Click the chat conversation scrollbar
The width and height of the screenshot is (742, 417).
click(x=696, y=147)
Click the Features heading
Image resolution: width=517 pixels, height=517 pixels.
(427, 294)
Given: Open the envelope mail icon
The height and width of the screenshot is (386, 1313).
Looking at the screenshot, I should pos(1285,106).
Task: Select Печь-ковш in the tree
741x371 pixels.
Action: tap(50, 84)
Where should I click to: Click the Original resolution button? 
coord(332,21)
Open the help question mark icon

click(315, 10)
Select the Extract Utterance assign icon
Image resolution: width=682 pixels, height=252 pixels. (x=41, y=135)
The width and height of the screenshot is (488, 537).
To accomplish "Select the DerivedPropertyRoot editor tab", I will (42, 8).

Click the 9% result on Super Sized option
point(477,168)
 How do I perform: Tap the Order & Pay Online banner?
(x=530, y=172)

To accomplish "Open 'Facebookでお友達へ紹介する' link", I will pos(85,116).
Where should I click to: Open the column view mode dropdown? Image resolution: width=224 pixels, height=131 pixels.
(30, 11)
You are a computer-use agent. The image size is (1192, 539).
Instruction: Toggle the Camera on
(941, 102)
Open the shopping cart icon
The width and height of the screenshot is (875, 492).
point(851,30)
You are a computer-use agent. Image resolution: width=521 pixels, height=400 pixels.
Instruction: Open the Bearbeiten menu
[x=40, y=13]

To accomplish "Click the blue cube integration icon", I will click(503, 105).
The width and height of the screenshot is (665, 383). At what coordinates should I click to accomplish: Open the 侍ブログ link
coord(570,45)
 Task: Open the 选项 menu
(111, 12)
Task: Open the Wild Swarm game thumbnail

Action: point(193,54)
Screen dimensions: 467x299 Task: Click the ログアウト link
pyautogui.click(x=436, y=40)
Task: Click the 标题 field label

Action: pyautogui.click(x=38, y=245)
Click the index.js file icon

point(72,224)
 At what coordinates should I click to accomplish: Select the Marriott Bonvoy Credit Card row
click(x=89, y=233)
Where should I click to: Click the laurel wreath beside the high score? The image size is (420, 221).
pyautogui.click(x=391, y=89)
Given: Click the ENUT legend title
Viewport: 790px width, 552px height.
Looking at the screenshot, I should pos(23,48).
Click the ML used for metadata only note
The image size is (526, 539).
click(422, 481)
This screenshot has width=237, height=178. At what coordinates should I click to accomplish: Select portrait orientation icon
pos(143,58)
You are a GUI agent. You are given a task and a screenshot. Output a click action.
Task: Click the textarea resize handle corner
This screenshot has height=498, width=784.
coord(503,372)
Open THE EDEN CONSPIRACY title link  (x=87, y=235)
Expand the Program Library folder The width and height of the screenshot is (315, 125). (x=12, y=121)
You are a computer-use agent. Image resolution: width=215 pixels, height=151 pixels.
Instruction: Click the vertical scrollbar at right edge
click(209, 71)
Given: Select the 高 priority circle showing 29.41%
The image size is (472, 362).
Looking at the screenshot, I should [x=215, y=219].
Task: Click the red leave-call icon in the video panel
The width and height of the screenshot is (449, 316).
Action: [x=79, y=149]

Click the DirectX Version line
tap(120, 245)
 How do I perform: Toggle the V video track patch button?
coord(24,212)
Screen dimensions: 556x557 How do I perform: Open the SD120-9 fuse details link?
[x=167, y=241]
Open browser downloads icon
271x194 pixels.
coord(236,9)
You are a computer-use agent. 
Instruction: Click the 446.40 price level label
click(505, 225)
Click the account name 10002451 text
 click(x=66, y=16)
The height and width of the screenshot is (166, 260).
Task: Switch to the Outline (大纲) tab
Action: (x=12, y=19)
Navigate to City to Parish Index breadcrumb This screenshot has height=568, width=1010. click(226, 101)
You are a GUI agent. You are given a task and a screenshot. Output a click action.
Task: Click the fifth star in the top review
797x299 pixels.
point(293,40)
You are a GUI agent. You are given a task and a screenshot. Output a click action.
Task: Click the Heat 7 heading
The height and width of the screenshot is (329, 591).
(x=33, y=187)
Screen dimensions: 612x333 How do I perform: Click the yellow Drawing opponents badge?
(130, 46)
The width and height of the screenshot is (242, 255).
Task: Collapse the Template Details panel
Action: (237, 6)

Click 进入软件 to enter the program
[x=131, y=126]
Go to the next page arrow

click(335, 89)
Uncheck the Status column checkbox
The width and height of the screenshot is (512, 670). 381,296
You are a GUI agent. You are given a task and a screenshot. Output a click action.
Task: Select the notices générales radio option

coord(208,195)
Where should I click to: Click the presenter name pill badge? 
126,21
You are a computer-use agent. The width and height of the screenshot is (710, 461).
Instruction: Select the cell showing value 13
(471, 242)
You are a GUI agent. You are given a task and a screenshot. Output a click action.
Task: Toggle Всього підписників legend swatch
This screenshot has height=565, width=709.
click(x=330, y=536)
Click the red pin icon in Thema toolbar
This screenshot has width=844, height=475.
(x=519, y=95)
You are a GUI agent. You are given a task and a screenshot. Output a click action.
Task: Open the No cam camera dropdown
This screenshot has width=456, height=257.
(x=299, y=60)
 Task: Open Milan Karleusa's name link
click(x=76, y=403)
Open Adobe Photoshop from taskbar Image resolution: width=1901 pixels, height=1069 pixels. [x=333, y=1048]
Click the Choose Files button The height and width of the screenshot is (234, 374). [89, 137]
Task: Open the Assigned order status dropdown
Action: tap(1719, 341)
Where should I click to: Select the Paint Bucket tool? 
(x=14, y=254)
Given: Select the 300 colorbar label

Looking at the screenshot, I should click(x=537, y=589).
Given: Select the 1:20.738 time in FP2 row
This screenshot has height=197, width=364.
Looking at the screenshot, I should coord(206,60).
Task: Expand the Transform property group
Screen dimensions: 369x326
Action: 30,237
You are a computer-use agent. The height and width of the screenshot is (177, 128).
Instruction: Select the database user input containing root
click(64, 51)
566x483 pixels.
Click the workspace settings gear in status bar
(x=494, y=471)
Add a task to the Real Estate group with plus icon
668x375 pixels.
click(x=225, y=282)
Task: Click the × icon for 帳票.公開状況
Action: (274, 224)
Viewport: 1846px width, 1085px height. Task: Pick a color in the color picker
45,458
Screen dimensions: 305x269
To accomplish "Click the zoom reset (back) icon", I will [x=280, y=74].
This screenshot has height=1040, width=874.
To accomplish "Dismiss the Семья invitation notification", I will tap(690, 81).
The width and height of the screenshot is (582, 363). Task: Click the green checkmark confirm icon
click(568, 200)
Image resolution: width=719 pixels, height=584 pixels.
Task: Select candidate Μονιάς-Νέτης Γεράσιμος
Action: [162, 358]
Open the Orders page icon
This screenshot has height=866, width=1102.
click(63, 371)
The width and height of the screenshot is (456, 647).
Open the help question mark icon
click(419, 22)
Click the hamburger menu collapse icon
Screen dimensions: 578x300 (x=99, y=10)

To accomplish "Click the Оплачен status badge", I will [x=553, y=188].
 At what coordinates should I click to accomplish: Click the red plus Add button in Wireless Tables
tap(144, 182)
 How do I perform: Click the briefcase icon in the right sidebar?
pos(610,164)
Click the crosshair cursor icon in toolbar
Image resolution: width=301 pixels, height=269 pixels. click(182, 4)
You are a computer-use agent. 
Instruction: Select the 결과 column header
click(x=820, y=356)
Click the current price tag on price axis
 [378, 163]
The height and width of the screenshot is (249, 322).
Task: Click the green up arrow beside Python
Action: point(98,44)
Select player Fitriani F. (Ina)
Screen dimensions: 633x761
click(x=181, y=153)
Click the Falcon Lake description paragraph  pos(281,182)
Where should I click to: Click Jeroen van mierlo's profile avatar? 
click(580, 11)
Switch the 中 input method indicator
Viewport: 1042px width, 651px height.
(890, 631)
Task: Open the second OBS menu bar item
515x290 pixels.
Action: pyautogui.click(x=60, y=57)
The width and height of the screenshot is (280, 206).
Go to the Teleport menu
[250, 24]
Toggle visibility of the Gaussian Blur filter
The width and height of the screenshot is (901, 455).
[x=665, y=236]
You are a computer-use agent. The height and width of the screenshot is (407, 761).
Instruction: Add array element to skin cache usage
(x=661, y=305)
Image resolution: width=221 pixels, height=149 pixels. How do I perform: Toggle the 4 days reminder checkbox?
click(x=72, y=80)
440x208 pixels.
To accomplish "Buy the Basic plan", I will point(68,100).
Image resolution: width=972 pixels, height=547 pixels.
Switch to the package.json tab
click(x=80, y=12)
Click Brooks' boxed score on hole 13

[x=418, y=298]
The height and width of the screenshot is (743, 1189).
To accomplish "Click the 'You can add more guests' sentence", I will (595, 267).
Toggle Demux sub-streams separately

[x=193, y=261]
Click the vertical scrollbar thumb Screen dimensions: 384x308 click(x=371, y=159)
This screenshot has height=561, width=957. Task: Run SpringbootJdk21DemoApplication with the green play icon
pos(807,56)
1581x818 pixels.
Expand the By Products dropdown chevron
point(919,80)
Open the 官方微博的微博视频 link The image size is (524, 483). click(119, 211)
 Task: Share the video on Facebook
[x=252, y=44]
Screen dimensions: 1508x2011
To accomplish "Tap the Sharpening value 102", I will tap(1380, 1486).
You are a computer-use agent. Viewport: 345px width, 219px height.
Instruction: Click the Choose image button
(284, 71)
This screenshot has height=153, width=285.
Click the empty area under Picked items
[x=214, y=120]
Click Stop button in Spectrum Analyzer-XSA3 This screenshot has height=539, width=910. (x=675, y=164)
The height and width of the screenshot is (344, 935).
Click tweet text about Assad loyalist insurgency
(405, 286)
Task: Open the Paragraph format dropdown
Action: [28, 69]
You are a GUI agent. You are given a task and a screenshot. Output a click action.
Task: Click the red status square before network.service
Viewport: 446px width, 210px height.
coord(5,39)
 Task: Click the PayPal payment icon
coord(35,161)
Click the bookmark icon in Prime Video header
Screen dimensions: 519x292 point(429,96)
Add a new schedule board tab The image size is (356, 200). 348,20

---------------

> **TASK BRIEF**
All that belongs in the answer is an exact copy of the lines from the start of the records above through the line with "You are a computer-use agent. The image".

> **ANSWER TO THE PROBLEM**
Click the chat conversation scrollbar
The width and height of the screenshot is (742, 417).
click(x=696, y=147)
Click the Features heading
Image resolution: width=517 pixels, height=517 pixels.
(427, 294)
Given: Open the envelope mail icon
The height and width of the screenshot is (386, 1313).
Looking at the screenshot, I should pos(1285,106).
Task: Select Печь-ковш in the tree
741x371 pixels.
Action: tap(50, 84)
Where should I click to: Click the Original resolution button? 
coord(332,21)
Open the help question mark icon

click(315, 10)
Select the Extract Utterance assign icon
Image resolution: width=682 pixels, height=252 pixels. (x=41, y=135)
The width and height of the screenshot is (488, 537).
To accomplish "Select the DerivedPropertyRoot editor tab", I will (42, 8).

Click the 9% result on Super Sized option
point(477,168)
 How do I perform: Tap the Order & Pay Online banner?
(x=530, y=172)

To accomplish "Open 'Facebookでお友達へ紹介する' link", I will pos(85,116).
Where should I click to: Open the column view mode dropdown? Image resolution: width=224 pixels, height=131 pixels.
(30, 11)
You are a computer-use agent. The image size is (1192, 539).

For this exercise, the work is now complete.